═════ Given data ═════

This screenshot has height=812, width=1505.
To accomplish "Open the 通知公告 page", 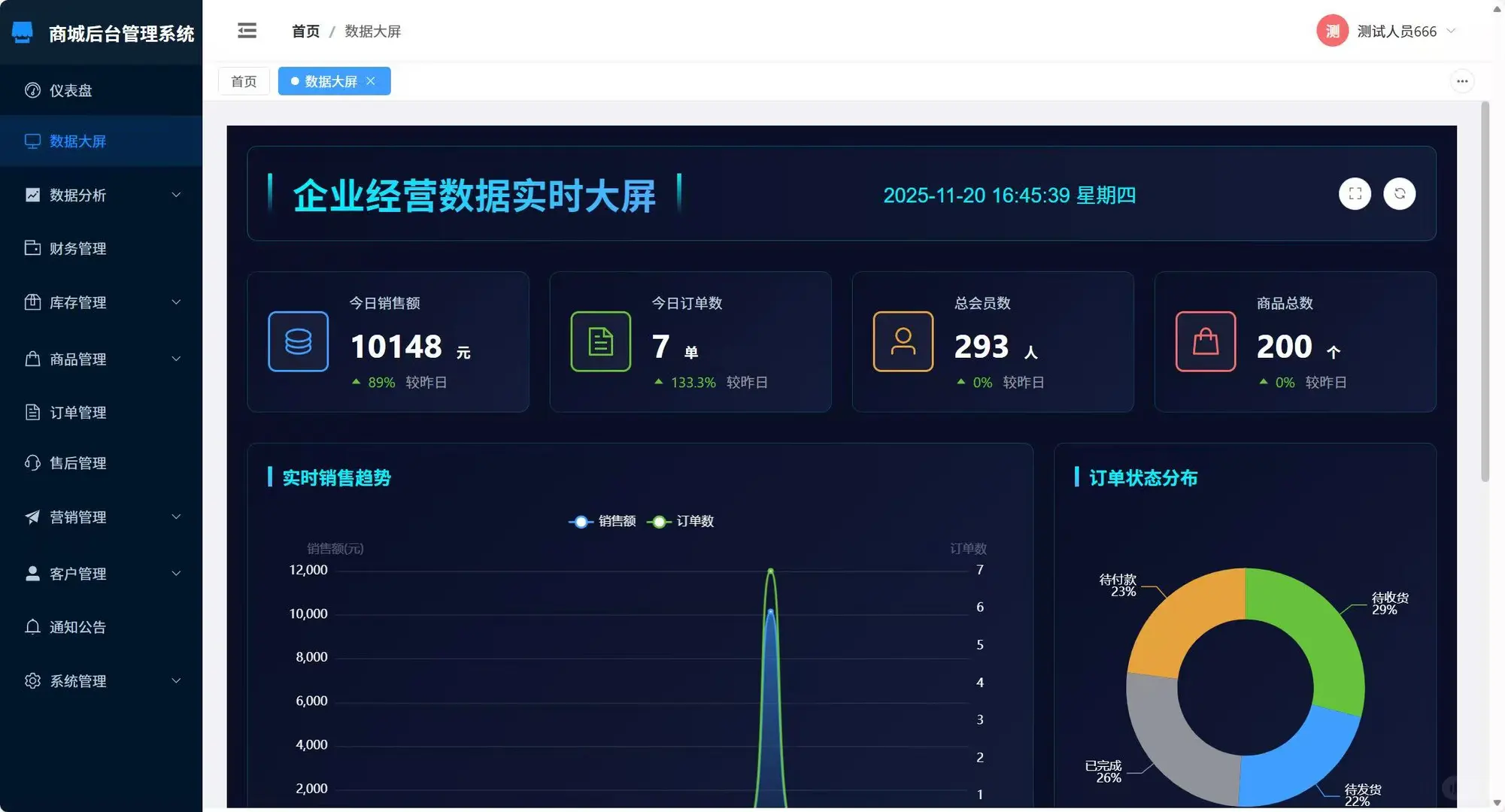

═════
═════ Given data ═════

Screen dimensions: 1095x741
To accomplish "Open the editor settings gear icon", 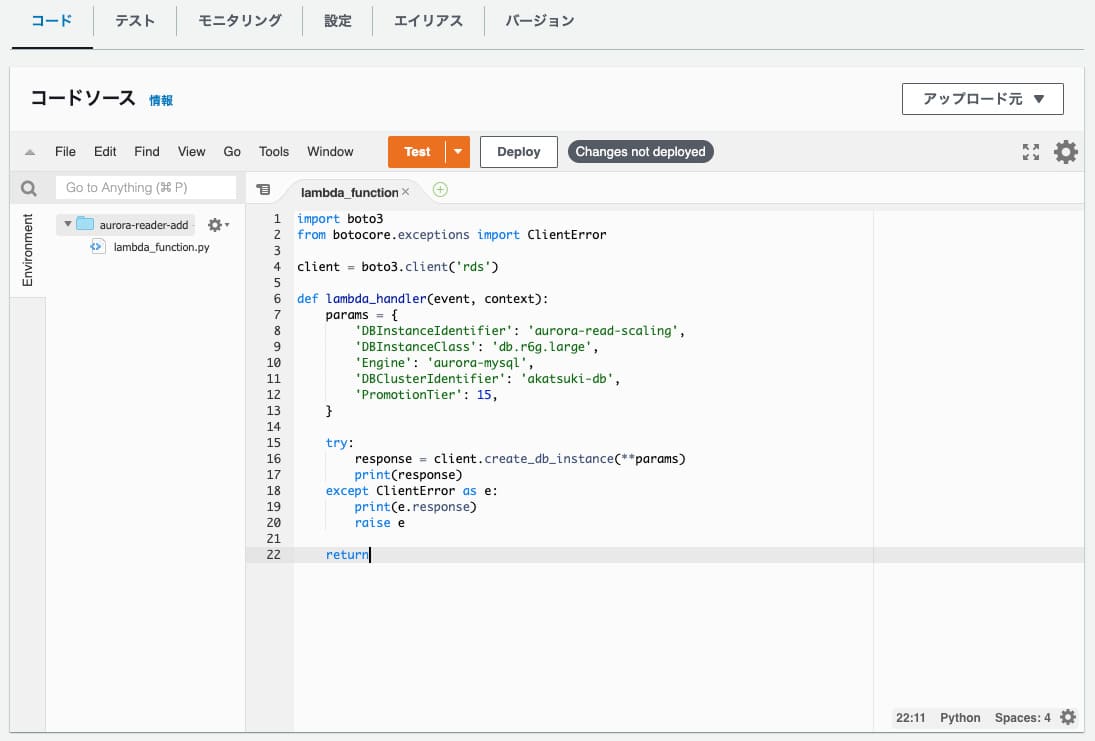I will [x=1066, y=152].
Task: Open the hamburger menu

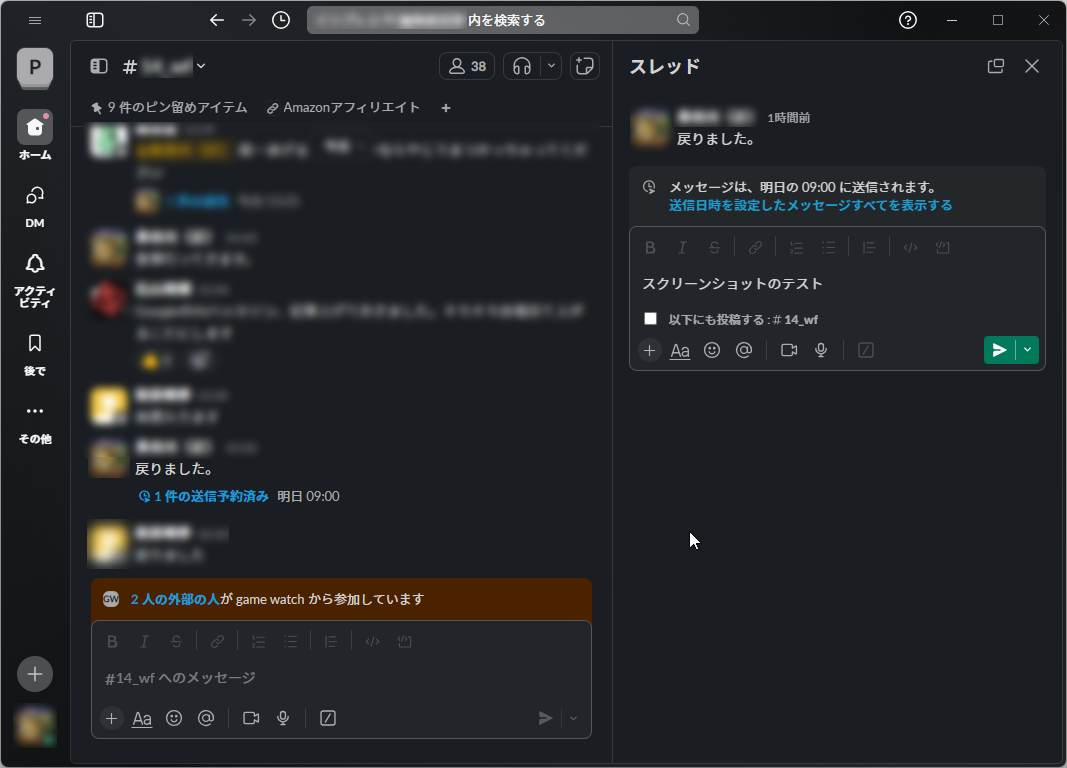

═════
═════ Given data ═════

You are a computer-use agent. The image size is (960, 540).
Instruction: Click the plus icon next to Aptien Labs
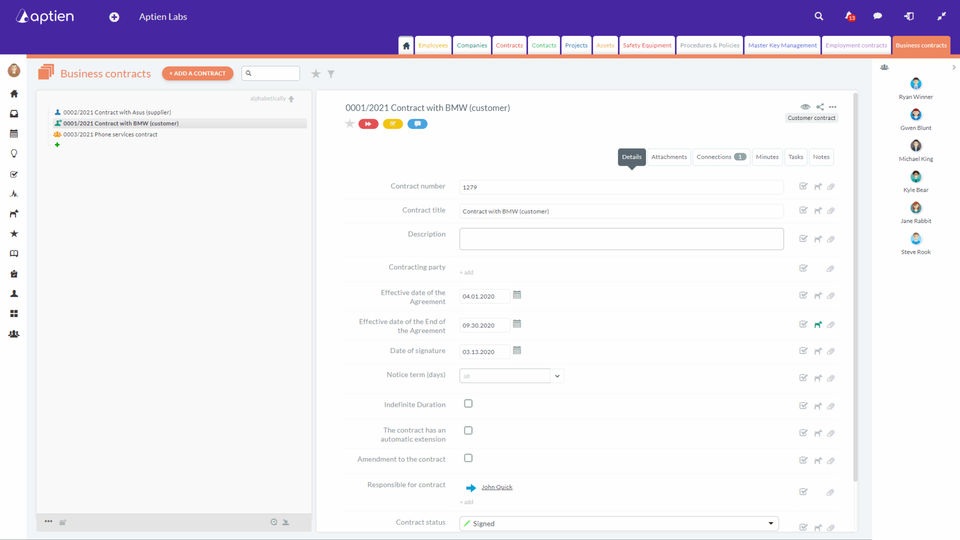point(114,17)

═════

§ Given exercise
Can you turn the lines starting with the one containing "You are a computer-use" and going on through the one containing "point(114,17)" into a numbered list, leaving out blank lines and pictures?

§ Answer to the exercise
1. You are a computer-use agent. The image size is (960, 540).
2. Instruction: Click the plus icon next to Aptien Labs
3. point(114,17)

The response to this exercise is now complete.